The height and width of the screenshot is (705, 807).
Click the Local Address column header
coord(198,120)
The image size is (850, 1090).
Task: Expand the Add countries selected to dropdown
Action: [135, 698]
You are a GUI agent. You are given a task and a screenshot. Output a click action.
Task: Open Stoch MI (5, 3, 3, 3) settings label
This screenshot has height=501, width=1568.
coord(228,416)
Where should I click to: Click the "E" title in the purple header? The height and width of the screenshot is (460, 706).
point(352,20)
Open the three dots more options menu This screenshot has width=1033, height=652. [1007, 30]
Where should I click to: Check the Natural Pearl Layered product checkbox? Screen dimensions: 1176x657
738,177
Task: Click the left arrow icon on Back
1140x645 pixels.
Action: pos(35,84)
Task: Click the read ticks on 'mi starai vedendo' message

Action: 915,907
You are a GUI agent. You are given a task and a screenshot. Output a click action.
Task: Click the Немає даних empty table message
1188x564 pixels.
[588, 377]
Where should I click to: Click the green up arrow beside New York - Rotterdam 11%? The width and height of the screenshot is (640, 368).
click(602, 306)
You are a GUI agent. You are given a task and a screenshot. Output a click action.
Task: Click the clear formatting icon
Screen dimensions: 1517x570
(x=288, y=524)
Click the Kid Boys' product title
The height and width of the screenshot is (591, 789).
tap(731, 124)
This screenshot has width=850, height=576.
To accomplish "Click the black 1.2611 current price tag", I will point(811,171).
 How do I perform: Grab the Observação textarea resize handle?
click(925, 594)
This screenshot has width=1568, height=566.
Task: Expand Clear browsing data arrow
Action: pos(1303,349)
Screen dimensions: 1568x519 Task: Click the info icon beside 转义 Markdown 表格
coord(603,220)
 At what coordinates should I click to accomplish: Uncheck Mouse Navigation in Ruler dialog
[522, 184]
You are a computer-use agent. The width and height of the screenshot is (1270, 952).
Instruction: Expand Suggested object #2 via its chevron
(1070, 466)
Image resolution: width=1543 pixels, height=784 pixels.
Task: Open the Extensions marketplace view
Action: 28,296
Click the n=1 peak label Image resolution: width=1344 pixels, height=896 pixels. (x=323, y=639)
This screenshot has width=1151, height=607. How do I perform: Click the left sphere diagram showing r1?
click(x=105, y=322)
::::::::::
TASK INSTRUCTIONS -> Output, exactly and with nothing else, the lines from the line containing "This screenshot has width=1151, height=607." to the end of the entries.

YOUR SOLUTION ->
This screenshot has width=1151, height=607. How do I perform: Click the left sphere diagram showing r1?
click(x=105, y=322)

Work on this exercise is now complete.